Rover iOS Dog Training Feature

In the span of one month, I embarked (see what I did there?!) on a project to implement dog training services in the Rover platform. I achieved this with considerable preliminary research, pinpointing existing issues, designing a prototype, and rigorously testing its usability.


Sole UX/UI Designer


March 2021


UX, Testing

a small green arrow pointing down


What is Rover?

Rover, established in 2011, has been a go-to platform for pet owners seeking trustworthy pet sitters and dog walkers, offering background-checked and client-reviewed professionals.

While Rover has excelled in its core services, it has yet to venture into the realm of dog training, an area where some competitors have recently expanded their offerings.

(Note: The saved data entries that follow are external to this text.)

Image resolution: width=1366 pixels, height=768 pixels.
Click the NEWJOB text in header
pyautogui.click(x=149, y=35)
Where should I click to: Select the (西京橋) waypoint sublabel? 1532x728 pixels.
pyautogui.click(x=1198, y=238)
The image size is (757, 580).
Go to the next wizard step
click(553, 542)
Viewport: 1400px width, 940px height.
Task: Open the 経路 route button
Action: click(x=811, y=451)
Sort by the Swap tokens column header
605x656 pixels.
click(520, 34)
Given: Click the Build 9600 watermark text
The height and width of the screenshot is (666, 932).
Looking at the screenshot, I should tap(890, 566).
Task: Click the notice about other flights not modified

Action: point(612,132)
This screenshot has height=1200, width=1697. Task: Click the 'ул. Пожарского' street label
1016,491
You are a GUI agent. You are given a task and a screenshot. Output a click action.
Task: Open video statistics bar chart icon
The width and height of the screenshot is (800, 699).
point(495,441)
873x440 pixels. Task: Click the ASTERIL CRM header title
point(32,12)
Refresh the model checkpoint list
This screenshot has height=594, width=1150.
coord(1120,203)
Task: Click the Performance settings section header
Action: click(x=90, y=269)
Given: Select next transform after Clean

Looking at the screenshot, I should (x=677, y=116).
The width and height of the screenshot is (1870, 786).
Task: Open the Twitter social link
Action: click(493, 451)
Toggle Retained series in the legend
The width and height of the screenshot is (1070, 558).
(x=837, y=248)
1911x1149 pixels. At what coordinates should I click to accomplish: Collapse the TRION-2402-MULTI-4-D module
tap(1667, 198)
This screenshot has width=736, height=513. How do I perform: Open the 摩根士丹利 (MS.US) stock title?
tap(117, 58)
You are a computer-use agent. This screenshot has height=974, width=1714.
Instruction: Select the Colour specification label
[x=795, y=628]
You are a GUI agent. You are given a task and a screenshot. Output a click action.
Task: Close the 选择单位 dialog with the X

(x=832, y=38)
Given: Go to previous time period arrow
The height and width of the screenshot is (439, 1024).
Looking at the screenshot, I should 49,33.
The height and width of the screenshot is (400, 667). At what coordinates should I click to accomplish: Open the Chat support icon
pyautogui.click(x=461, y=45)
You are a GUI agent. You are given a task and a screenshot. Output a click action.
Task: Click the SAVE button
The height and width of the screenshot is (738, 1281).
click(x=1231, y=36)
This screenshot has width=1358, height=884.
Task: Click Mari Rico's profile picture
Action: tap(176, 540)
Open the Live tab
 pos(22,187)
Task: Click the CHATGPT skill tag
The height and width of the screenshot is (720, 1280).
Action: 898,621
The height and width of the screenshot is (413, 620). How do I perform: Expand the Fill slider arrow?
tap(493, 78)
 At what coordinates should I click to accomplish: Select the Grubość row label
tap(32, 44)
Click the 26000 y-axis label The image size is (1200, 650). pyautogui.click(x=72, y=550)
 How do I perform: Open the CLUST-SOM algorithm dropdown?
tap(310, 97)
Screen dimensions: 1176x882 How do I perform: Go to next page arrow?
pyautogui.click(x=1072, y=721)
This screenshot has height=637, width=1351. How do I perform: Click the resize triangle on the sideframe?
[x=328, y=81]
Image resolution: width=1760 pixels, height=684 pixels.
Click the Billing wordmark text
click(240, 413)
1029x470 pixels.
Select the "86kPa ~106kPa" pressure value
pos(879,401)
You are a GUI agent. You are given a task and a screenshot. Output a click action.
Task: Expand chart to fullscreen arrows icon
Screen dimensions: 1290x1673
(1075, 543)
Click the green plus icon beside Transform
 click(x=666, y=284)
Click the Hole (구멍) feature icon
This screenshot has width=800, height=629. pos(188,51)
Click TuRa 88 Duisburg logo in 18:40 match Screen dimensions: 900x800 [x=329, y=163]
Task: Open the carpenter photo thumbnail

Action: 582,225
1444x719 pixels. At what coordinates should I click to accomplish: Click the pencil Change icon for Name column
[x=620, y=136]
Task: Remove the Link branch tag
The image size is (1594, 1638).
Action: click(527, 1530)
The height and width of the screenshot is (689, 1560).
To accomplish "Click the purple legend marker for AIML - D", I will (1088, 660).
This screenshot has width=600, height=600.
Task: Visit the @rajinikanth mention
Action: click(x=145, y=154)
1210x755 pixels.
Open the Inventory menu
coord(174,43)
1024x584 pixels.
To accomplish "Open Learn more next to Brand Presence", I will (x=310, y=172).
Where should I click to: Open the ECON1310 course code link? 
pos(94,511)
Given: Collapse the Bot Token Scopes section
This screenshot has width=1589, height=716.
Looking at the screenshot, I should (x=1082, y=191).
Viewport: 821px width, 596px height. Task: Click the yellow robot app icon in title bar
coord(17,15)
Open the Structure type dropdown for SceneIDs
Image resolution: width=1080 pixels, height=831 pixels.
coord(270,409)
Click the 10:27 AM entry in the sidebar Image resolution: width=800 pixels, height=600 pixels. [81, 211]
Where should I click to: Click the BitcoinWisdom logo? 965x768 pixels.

Please note that this project is a student undertaking and is entirely independent of the Rover company.

Goal #1


Offer an efficient way to discover professional, reliable trainers tailored to each user's needs

Goal #2


Enable users to easily schedule and tailor their training experience to their preferences

Goal #3


Allow users to effortlessly view and modify their scheduled training services

Challenge & Solution

Challenge: How can we empower Rover clients to hire trustworthy, dependable trainers for their furry friends?

The aim is to empower Rover clients with a solution that enables them to confidently and conveniently select reliable, dependable trainers for their beloved pets.

In a world where pet care is a top priority for many, the challenge lies in creating a seamless and trustworthy platform that connects clients with trainers who understand the unique needs and preferences of each furry friend.

By addressing this challenge, we aspire to enhance the overall pet care experience for Rover clients and their four-legged companions, fostering trust and peace of mind in every interaction.

solution #1

Detailed scheduling

Discover travel destinations and itineraries to include in your schedule, or create your custom travel plans from the ground up.

solution #2

Updating existing Rover UI

Connect email accounts or forward email messages from airlines, hotels, etc. for effortless and efficient itinerary building.


Market research

In a competitive landscape of dog training apps, my task was to identify gaps and opportunities within the market. I began by evaluating existing offerings, examining both their successes and shortcomings.

Key strengths among top competitors included features such as progress tracking, one-on-one training with real-time feedback, personalized lessons, social interaction, and affordability.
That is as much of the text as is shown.